さらに、下院選挙においても、通常であれば大統領選挙を制した党が議席を相当程度伸ばす傾向(「バンドワゴン効果」)が見られるが、共和党の獲得議席は過半数には届いたものの、民主党との差は僅差に留まる見通しで、今後議員の異動によっては、中間選挙を待たずに過半数を割る可能性も排除されない状況にある。
以上の状況に拘らず、トランプが50州のほぼすべてで、かつ、ほとんどの投票グループで支持を伸ばし、選挙人の数のみならず、得票数でもハリスを上回ったことを踏まえれば、彼の勝利が(「圧勝」と呼ぶかどうかは別として)決定的なものであったことを否定することは難しい。

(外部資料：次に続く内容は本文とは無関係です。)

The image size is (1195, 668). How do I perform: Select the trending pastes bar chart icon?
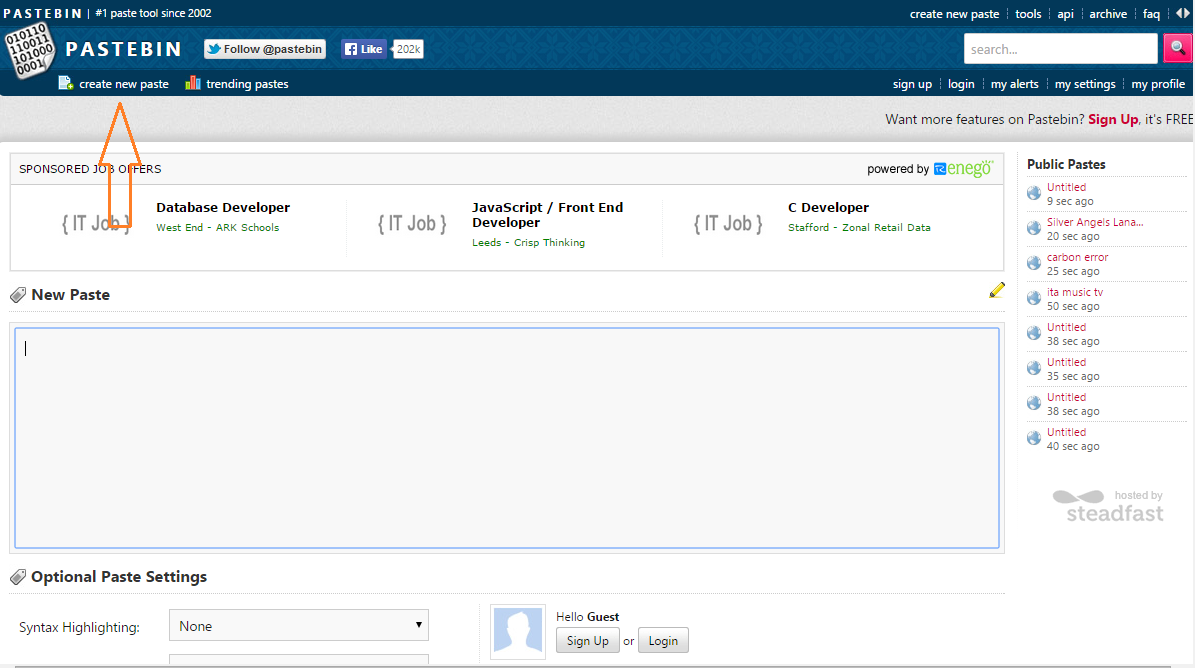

ただし、候補同士のマッチ・アップを別にすれば、両党への支持は依然として拮抗しており、今回の選挙を契機に近年の政治的分断がただちに解消に向かうと見ることは困難であろう。
2. 特定のイシューを超えた反現職の風
フィナンシャル・タイムズ紙のまとめによれば、今回の選挙において、トランプはワシントン州を除く全ての州で前回選挙を上回る得票率を記録しており、民主党の地盤であるニューヨークやコネチカットにおいても、前回選挙における民主党との差を10ポイント以上縮めている2。人種、年齢、教育水準ごとの投票グループの中で、ハリスが前回のバイデンによる得票率を上回ったのは、65歳以上の有権者と学位を持つ白人女性だけであり、非白人を含む他のすべてのグループでトランプへの支持の移動が確認されている。